**Excerpt to read:**
☆ ☆ ☆ ☆ ☆
Individual Commentary
Commentary by
David Brown

One issue that perplexed the early church was why, if Jesus really was the fulfilment of the Hebrew scriptures (as they believed), his own people rejected him. This episode offers one explanation: those closest to something are often unable to perceive its significance. Indeed, in Mark 6:4 we find a popular proverb being quoted to that effect: ‘[a] prophet is not without honour, except in his own country’. Meanwhile the previous verse indicates that it is precisely because the people know Jesus’s family well that they doubt that he could have any larger importance. The result is that in Nazareth Jesus ‘could do no mighty work’ (v.5).

Nathan Coley’s (b. 1967) installation There will be no Miracles Here (2007–9) now stands prominently in the grounds of the Scottish Gallery of Modern Art (Modern Two) in Edinburgh. Its inspiration came from a situation at the opposite extreme to that envisaged in Mark: too many miracles. This radiant announcement echoes and subverts a seventeenth-century royal proclamation aimed at curtailing the stream of pilgrims to the French village of Modseine which had laid claim to frequent miracles. These claims were to stop, by order of the King.
☆ ☆ ☆ ☆ ☆
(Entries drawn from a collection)

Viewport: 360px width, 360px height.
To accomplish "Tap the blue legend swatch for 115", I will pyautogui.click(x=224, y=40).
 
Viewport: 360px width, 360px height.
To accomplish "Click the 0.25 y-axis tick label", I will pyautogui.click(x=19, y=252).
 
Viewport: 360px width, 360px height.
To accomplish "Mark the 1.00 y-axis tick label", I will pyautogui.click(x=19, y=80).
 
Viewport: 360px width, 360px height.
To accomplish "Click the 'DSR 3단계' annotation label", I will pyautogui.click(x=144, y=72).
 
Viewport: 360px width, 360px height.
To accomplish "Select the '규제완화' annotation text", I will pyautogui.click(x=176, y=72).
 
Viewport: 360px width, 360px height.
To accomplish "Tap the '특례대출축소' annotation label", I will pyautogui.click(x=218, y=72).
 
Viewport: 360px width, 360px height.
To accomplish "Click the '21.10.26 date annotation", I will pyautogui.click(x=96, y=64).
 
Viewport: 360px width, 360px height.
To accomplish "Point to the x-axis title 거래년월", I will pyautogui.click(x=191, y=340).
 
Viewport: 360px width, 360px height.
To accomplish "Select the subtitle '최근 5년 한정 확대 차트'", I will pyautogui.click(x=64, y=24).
☆ ☆ ☆ ☆ ☆
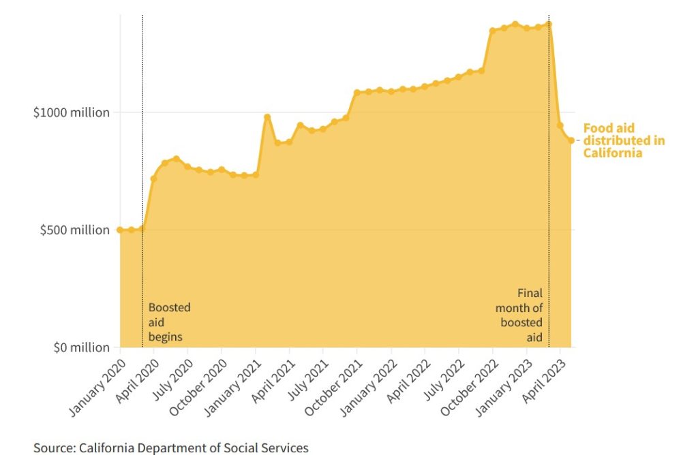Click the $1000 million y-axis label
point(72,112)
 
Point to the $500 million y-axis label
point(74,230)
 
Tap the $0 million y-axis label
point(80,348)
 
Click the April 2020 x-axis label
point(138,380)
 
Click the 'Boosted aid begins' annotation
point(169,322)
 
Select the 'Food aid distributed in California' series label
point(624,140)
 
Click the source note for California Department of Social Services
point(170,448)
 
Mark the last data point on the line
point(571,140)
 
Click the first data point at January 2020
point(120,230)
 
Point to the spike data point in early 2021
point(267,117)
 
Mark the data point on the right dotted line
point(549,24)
☆ ☆ ☆ ☆ ☆
Continue the commentary on Jesus's rejection in Nazareth and Nathan Coley's installation, starting after its final sentence.

**Task response:**
Yet at another level the Gospel proclamation and this royal announcement address situations not all that different. Both are managing expectations. If the authorities in France feared losing control of a situation of heightened religious excitement, the Gospel feels the need to offer an explanation of an anomalous situation that is its concern: why was Jesus rejected in his home town? Why was there no ‘mighty work’?

In an earlier work, the Lamp of Sacrifice (2004), Coley recreated 286 places of worship in Edinburgh in cardboard. The artist’s title alludes to John Ruskin’s positive view of Christianity laid out in The Seven Lamps of Architecture (published 1849). However, the presentation of churches in this way probably raised questions for a general viewer. What was the value of what was being presented?

Similarly, in the absence of any background knowledge, viewers are interrogated about the status of the statement ‘There are no miracles here’. They must decide for themselves what the meaning and legitimacy of such a declaration might be.

 

References

Morrison, Ewan. 2017. Nathan Coley (Edinburgh: National Galleries of Scotland)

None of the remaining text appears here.